● **Your instructions**
According to the source passage on breach notification, what is the latest a business associate may notify the covered entity after discovering a breach?

● **Source passage**
*****

Business Associate Notification Requirements

Business associates must notify the covered entity without unreasonable delay and no later than 60 calendar days after discovering a breach. Notice should identify each affected individual (if known) and supply the information the covered entity needs to meet its obligations to individuals, HHS, and the D.C. Attorney General.

Business Associate Agreements should set stricter internal timelines (for example, same‑day verbal escalation and written notice within a few days), cooperation duties for forensics, allocation of notification costs, and responsibilities for credit monitoring or identity protection where appropriate.

Exceptions and Safe Harbor Provisions

HIPAA-specific exceptions

  • Unintentional, good‑faith access or use by a workforce member within scope of authority with no further Unauthorized Disclosure.
  • Inadvertent disclosure between two authorized persons within the same organization, with no further improper use or disclosure.
  • Information that the unauthorized recipient could not reasonably retain.
  • No breach where a Risk of Harm Assessment shows a low probability that PHI was compromised.

Encryption and secure destruction safe harbor

Notification is not required when compromised data was rendered unusable, unreadable, or indecipherable consistent with recognized Encryption Standards (for example, strong encryption with keys kept separate) or was securely destroyed. Document your controls and any key‑management safeguards.

Practical takeaways and conclusion

  • Triaging to the 45‑day D.C. standard helps you satisfy both D.C. and HIPAA timelines.
  • Keep a unified factsheet and chronology so all notices (individuals, HHS, D.C. Attorney General Reporting) match.
  • Pre‑approve templates covering required content, Breach Mitigation Procedures, and clear next steps for patients.
  • Harden encryption and key management now to maximize safe harbor protection.
  • Tighten Business Associate Agreements with near‑term internal escalation and full cooperation requirements.

FAQs

What entities are covered by the D.C. healthcare breach notification law?

*****

● **Saved entries**
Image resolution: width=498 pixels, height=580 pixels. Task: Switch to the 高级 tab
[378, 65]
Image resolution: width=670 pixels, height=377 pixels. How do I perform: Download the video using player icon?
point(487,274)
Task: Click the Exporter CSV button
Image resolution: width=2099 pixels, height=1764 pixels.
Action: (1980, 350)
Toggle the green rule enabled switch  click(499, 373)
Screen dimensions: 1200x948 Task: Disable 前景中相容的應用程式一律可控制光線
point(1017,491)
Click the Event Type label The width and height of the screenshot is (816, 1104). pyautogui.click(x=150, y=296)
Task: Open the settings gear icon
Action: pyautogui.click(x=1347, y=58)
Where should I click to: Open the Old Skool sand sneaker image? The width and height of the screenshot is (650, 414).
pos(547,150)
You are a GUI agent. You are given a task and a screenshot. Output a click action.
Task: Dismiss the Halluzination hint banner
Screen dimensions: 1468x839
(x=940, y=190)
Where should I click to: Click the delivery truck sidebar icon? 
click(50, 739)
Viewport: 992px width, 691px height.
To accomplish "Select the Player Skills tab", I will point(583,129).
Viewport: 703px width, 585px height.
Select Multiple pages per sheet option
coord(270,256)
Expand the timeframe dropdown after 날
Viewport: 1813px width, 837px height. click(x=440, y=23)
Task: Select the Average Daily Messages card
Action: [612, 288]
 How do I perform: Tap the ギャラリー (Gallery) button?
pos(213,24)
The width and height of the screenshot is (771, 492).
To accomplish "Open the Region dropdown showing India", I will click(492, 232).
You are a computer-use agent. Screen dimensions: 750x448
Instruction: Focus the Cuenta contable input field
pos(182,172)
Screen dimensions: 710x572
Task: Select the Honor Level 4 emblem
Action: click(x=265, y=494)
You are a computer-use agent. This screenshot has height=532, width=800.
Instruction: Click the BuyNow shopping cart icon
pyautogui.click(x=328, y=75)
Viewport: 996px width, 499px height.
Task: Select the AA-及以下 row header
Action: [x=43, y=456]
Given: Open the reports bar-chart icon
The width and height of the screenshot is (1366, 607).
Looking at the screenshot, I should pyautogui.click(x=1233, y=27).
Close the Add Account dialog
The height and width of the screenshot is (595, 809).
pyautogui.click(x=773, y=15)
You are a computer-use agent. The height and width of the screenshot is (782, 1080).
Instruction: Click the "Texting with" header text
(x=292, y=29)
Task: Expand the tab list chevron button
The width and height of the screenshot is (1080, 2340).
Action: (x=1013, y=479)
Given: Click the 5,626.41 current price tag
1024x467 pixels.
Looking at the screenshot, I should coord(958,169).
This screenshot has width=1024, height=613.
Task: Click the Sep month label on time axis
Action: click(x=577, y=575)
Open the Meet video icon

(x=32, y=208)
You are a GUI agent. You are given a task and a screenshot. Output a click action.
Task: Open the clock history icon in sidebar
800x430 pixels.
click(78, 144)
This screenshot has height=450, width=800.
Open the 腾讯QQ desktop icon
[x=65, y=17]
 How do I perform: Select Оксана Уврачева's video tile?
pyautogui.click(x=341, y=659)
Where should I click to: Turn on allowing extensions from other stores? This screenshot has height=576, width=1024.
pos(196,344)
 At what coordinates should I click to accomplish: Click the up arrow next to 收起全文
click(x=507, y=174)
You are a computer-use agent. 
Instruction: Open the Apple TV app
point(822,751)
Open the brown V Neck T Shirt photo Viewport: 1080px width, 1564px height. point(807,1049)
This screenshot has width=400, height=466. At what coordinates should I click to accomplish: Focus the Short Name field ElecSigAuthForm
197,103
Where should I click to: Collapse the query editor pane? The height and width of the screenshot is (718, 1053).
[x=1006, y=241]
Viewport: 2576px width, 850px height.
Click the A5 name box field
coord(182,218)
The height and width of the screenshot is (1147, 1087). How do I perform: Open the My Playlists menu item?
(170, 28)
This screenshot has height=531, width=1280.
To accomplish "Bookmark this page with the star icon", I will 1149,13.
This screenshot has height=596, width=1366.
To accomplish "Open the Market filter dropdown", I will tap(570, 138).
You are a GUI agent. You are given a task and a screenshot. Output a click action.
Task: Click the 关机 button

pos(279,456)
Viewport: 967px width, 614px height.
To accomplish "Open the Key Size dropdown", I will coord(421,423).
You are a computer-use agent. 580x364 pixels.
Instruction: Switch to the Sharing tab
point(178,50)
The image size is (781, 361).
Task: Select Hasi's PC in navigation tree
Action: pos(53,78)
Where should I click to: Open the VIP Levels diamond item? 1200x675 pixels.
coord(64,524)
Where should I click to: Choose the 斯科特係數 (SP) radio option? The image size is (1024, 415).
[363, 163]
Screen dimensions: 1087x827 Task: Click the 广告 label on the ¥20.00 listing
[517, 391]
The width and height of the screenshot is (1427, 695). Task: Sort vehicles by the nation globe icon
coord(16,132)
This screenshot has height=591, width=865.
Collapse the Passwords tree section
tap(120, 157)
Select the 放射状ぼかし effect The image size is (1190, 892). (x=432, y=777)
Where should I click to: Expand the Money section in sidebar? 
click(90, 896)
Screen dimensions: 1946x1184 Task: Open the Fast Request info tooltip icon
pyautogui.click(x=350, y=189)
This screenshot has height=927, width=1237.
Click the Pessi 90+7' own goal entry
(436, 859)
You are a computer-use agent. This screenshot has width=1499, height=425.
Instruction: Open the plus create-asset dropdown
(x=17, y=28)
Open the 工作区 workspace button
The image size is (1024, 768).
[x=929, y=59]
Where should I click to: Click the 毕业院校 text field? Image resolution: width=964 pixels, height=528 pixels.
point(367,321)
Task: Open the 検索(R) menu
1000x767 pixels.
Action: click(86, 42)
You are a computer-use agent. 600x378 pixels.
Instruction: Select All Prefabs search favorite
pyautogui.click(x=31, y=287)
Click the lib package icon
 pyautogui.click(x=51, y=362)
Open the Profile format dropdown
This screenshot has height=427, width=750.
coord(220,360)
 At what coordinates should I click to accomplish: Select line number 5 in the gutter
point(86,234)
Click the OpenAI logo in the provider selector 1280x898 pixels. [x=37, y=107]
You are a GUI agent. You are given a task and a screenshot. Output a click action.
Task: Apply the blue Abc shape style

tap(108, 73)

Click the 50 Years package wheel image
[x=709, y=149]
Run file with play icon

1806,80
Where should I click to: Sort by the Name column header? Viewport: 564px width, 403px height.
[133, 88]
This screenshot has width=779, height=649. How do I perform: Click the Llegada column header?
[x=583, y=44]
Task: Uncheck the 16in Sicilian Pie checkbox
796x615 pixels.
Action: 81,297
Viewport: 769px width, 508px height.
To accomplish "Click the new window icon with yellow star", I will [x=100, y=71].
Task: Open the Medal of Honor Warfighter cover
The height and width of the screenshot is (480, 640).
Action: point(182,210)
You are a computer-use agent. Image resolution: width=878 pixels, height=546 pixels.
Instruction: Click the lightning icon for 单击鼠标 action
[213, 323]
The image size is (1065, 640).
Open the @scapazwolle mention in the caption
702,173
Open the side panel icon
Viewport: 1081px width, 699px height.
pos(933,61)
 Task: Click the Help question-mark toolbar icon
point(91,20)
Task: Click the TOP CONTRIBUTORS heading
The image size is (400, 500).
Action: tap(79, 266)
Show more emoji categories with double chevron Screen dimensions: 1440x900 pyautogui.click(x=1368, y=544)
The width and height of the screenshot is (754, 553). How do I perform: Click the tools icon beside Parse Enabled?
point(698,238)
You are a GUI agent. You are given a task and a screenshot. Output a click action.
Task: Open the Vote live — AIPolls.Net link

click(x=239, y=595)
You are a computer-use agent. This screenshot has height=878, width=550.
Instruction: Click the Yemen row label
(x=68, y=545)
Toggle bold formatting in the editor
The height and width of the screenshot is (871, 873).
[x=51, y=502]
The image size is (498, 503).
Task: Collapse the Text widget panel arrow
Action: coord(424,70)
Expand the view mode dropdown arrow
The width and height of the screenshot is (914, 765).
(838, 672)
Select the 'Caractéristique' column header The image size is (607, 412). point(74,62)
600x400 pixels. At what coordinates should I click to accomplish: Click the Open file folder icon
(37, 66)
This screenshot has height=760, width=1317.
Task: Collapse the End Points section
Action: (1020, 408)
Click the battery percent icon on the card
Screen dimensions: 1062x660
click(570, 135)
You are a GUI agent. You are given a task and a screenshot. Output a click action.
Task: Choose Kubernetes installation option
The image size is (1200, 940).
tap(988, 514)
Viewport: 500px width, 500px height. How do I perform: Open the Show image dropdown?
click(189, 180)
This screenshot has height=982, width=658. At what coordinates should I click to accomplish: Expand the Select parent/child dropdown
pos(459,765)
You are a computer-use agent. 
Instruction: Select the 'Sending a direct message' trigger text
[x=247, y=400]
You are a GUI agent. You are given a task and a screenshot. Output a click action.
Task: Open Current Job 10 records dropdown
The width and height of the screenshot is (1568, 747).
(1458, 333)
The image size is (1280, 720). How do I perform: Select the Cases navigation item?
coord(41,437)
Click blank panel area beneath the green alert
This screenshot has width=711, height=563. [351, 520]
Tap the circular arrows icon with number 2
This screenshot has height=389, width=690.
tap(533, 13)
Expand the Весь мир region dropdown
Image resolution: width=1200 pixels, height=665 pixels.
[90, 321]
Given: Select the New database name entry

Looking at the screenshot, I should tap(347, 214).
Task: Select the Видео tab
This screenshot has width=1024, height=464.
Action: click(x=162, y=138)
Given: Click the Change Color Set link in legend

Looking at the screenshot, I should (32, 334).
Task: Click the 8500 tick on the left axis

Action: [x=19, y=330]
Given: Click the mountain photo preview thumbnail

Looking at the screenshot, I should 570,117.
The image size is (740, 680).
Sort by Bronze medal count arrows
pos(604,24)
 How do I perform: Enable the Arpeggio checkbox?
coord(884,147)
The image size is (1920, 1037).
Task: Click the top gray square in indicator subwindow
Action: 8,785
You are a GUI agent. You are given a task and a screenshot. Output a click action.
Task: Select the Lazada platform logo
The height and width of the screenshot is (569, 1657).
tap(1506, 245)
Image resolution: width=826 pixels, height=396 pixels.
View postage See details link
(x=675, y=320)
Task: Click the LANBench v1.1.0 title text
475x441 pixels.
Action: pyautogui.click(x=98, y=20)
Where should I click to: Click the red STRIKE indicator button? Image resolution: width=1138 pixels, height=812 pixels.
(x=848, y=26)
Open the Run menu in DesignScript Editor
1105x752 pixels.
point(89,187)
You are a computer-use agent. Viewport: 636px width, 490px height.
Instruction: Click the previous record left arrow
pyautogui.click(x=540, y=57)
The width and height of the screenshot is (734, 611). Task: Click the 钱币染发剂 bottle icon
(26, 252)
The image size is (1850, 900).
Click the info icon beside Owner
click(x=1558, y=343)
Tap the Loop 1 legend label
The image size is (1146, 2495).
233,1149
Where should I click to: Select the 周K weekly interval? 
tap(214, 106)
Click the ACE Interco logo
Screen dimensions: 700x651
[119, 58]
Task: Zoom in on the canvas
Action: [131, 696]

*****

● **Response to this exercise**
No later than 60 calendar days after discovering the breach.